Stuart Switzer, a Coco Television Productions producer responsible for the programme said: “The back of the boat has broken. It is actually in two pieces, and the waves are knocking the planks and timber around. There is debris all over the water and all over the shore.”

===Aftermath===
RTÉ and the programme makers, Coco TV, announced that all money earned from phone-in votes in the previous week (and which, due to the disaster, would not now lead to some contestant leaving the ship on 16 June as planned), would be donated to the Royal National Lifeboat Institution, which supplies lifeboat coverage around the Irish coast.

RTÉ and Coco TV hired a second boat. The captain, Peter Culleton, was replaced and the show began again, though three of the original team declined to come back. They were replaced by two new contestants. The series was further hit when the boat experienced engine trouble and required a new gearbox but the problem was ultimately solved.

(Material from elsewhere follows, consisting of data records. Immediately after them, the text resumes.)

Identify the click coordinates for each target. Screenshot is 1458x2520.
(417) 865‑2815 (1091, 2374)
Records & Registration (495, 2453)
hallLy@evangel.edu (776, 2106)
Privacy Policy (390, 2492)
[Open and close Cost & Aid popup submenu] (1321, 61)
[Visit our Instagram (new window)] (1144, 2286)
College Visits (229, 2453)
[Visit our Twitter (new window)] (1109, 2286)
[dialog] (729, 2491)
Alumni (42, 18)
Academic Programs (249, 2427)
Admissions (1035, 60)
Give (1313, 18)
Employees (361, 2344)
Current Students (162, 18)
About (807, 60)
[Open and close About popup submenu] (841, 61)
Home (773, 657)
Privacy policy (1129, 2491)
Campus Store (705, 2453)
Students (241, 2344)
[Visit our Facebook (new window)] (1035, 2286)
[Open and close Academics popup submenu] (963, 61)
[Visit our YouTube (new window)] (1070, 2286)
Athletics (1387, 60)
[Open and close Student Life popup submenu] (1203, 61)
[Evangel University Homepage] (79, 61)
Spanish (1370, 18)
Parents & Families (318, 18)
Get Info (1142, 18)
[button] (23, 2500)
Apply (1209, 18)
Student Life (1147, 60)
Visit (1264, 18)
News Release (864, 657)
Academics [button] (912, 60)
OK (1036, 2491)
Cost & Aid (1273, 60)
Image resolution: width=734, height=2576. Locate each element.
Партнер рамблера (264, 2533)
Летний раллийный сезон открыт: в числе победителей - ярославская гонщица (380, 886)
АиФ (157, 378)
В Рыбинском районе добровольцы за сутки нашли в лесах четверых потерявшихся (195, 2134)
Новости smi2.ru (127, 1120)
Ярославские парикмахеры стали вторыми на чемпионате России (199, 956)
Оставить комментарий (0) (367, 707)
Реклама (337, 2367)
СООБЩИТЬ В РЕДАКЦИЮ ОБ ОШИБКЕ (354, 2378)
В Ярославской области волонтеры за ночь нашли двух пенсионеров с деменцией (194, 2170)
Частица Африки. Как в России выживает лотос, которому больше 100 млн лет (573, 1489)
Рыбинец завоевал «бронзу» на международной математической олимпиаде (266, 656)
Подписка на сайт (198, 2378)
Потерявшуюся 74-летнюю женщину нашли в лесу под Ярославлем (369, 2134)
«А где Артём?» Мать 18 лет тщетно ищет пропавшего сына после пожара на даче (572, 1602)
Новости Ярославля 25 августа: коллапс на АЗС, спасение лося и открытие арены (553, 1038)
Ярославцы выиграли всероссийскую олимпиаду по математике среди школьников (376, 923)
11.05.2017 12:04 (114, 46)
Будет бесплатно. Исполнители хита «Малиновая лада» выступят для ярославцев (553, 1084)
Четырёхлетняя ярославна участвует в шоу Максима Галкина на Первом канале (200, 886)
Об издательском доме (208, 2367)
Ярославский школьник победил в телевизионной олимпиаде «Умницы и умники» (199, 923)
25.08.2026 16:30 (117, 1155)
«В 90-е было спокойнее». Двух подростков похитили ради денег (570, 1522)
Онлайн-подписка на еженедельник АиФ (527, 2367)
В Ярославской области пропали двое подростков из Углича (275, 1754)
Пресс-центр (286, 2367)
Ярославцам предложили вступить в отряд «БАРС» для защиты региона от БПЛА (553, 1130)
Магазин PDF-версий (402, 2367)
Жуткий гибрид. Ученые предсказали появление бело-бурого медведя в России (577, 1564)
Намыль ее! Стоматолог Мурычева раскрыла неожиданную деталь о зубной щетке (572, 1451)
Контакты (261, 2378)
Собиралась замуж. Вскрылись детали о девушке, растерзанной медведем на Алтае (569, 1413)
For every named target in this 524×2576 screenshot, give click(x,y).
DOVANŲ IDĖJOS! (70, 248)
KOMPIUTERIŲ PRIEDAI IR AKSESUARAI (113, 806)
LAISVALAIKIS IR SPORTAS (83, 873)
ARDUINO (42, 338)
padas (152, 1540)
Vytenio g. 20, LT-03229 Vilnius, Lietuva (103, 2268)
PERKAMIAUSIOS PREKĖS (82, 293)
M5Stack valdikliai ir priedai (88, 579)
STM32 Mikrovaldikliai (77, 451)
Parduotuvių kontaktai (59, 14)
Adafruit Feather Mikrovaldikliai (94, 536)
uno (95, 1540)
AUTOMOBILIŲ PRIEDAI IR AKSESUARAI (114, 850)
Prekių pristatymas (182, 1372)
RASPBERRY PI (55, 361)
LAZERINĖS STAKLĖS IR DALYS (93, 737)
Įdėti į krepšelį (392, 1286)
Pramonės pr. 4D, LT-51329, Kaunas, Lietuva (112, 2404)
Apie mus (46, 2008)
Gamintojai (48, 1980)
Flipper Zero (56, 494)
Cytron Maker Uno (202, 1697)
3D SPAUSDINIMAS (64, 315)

Partly due to the controversies, the series regularly topped the TAM ratings on RTÉ.

===Reaction===
Barry Andrews, a politician from the then governing Fianna Fáil party, questioned "the wisdom of sending out 11 people with no sailing experience with just two qualified sailors." He said the destruction of the ship "shows that so-called reality television has gone too far, with people being asked to carry out challenges that are too dangerous."

===Report===
Almost two years later, in March 2005, a report on the ship's sinking was published by the Marine Casualty Investigation Board. The report stated that the schooner breached its operating licence and had no effective watchkeeping. It also found that the contestants were fatigued at the time of the accident.